Phytochelatin can be found in the biocumulation sistem of plants with long enzymatic pathways and precursor molecules for their expression. That protein has as main feature the interaction with heavy metals which occurs due to the great amount of cystein amino acid present. (BAE; MEHRA, 1997; )
The use of natural membrane proteins is already in place and serve as a tool to anchor heterologous proteins in a system called “cell surface display”. It presents a great potential for a variety of biotech uses. By this strategy target peptides could be anchored to antibodies production, biocatalizers, bioremediation and other uses.
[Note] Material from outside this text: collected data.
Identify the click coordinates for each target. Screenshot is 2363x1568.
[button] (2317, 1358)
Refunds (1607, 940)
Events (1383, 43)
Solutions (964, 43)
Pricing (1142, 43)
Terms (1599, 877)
In heavy metal bioremediation its is showed that recombinant microorganisms with modified surface, enriched with metal chelant proteins are better to cope the adsorption of metallic ions.
There are several strategies to anchor peptides in the bacterial membrane. In this project we used the most abundant protein to do so, the E. coli outer membrane protein A (OmpA) – fused with synthetic phytochelatin to bioremediation of mercury metal,as represented in the image below. In 2000 a new series of peptides serving as heavy metal adsorbants was proposed by Bae and collaborators. The strategy consisted in the use of an analogous to a natural phytochelatin without the necessity of post-transdutional modifications to work without using enzymatic routes or precursor molecules to its, in other words: a gene a protein.
Phytochelatin model.
In previous competition we tested the efficiency of Metal Binding Peptide. In this project we design a system for Hg bioaccumulation by a synthetic phytochelatin anchored in the membrane protein OmpA of a host bacteria.
One of the pillar of our project is to design the sequences for our genetic modified systems and for that the most challenging step is to adjust preferential codons for our chassis. Glutamic acid (E) and cystein (C) show two different codons in E. coli: GAG and GAA for E; TGC and TGT for C. GAA 70% e códon GAG 30%; códon TGC 60% e códon TGT 40%.
Our synthetic phytochelatin (EC20 - Glu-Cis) optimized to E. coli has: I) 10 cystein amino acids being 12 codons TGC and 8 codons TGT; II) 10 glutamic acid amino acids, 14 codons GAA and 6 codons GAG. As described in the image below.
Codon composition of our synthetic phytochelatin.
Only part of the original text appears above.